If your backbone is configured and your external switch configurations match the above 4 requirements then move on to enabling network HA. This part is very simple:

  1. Connect all cables to all nodes and switches according to the diagram above, paying close attention to your uplink cables based off of uplink requirements.
  2. Login to your grid controller with maintainer access and type: 3t grid set ha_network=1

If you are only planning on setting up backbone HA and you skipped the external HA steps then run:

3t grid set ha_backbone=1

Or if you skipped backbone HA and you only want external HA and you followed all of the external HA requirements correctly run:

3t grid set ha_external=1

The command should complete with no messages.

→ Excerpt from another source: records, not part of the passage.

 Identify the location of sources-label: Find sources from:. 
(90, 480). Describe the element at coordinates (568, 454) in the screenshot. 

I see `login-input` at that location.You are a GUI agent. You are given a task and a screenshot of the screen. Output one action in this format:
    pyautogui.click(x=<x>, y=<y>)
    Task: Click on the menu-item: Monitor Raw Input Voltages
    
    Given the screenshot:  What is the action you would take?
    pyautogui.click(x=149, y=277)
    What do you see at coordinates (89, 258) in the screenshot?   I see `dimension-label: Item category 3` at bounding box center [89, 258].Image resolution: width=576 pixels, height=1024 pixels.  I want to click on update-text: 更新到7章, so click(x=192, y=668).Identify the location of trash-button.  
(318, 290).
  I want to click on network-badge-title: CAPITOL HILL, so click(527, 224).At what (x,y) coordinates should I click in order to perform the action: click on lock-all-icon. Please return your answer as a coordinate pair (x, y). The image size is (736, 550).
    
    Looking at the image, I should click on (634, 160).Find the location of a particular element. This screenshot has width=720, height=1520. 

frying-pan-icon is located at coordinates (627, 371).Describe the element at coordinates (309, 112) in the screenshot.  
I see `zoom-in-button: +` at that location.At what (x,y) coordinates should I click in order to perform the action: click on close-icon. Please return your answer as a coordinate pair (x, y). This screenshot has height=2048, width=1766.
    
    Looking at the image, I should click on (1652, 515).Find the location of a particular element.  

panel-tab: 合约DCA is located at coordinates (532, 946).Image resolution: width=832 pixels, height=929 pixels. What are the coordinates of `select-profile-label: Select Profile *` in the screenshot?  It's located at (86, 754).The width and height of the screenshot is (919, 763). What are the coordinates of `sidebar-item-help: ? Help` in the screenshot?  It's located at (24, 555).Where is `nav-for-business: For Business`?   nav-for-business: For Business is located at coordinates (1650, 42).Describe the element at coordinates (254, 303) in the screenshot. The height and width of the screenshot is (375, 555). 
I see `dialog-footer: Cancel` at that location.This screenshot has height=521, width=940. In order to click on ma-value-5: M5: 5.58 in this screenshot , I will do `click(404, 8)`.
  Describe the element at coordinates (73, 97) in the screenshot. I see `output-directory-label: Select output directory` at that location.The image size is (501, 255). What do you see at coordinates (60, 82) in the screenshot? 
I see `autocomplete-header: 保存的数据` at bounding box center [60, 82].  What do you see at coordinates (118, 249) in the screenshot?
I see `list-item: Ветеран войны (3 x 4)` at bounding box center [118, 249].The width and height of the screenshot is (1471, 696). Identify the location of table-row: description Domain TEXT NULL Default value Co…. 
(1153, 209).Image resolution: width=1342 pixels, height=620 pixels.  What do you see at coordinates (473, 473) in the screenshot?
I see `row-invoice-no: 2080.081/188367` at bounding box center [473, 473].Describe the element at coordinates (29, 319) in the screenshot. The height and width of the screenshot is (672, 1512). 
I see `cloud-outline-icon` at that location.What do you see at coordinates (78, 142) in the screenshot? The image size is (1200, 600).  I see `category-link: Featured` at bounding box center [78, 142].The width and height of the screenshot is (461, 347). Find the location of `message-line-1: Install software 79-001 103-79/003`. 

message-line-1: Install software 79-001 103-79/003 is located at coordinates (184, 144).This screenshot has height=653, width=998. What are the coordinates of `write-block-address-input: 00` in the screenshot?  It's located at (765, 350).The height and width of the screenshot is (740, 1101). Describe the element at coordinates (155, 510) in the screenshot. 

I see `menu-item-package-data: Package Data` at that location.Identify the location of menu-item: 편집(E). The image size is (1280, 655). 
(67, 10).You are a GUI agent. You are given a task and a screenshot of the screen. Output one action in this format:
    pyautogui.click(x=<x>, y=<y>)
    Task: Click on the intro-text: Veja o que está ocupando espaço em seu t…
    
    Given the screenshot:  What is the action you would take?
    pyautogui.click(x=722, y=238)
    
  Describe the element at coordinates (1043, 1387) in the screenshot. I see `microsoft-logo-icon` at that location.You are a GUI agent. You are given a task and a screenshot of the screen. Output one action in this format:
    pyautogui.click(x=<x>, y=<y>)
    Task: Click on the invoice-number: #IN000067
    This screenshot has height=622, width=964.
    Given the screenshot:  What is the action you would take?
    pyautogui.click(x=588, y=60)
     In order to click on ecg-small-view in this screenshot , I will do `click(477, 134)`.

To verify it completed successfully run 3t grid info –verbose you will see all network HA statuses as good in the information dialogue.

To test that it is going to continue to work after a grid reboot, reboot your entire grid either by running 3t grid reboot or by logging into your BFC and issuing a grid stop/start sequence.

If you want to see the boot process in action:

Ping the backbone distribution IP address that your BFC assigned srv1 until srv1 starts pinging again (192.168.0.1 or 192.168.100.1). Next ssh to srv1 over the BFC DHCP address and run tail –f /var/log/messages, watch the logs, you will see the interfaces enter promiscuous mode, you will see them go up and down, and then you will see the bond created and brought up.

If you see errors from network detection, such as: “network detection failed, l1 switch moved to a different LAN” or any other failure message, open a ticket with support so that we can help you get it working.